# WORK REQUEST
Find each line in the records below that contains the word "height", and copy it out.

───── RAW DATA ─────

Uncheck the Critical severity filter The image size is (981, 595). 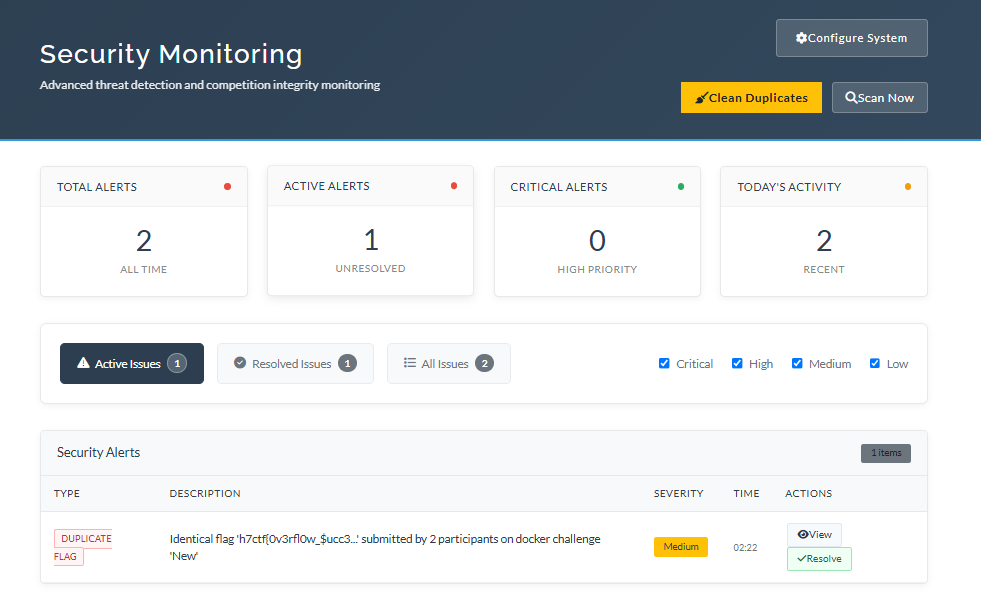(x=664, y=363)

─────
───── RAW DATA ─────

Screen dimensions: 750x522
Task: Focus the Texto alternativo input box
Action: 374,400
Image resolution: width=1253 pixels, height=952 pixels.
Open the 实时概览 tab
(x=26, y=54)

─────
───── RAW DATA ─────

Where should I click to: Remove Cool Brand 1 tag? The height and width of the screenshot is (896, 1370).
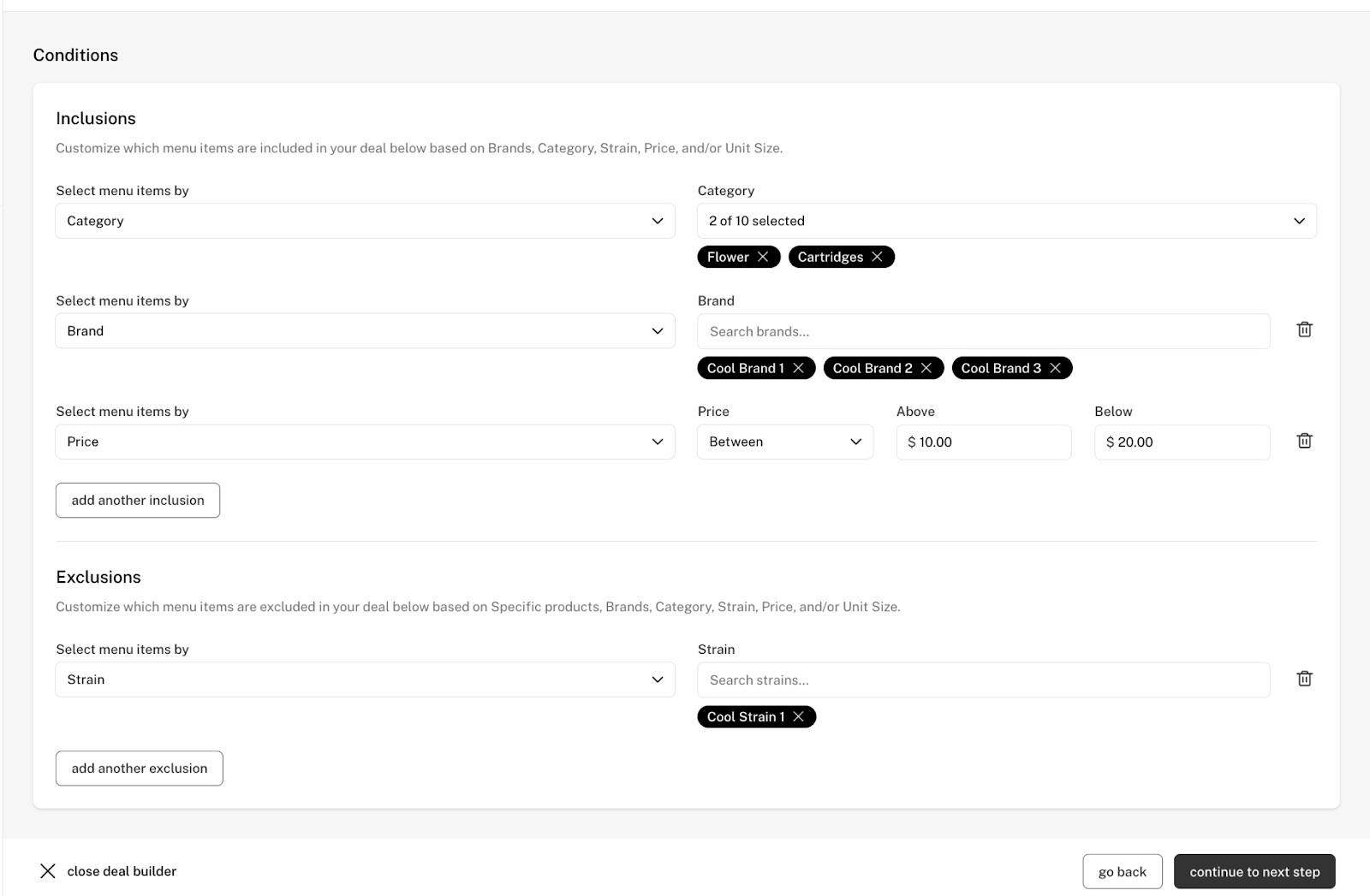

─────

# OUTPUT OF THE TASK
Image resolution: width=1253 pixels, height=952 pixels.
Where should I click to: Remove Cool Brand 1 tag? The height and width of the screenshot is (896, 1370).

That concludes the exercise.